REQUIREMENT
Below is some data. Retype exactly the lines starting at the one with "Viewport: 628px width, 494px height." and ending at the one with "Image resolution: width=176".

Data records:
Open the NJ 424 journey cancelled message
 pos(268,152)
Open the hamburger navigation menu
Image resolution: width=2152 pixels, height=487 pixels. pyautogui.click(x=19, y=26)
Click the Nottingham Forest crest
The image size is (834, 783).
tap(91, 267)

...

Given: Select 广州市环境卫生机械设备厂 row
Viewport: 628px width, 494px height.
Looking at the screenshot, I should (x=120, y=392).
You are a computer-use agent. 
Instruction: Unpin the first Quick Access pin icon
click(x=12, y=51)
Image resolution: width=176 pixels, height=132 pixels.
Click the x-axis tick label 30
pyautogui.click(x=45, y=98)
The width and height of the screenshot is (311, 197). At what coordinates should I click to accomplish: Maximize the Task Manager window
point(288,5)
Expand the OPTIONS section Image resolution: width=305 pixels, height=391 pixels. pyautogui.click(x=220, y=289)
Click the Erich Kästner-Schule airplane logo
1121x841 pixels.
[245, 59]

RESULT OF THIS TASK
Viewport: 628px width, 494px height.
Looking at the screenshot, I should (x=120, y=392).
You are a computer-use agent. 
Instruction: Unpin the first Quick Access pin icon
click(x=12, y=51)
Image resolution: width=176 pixels, height=132 pixels.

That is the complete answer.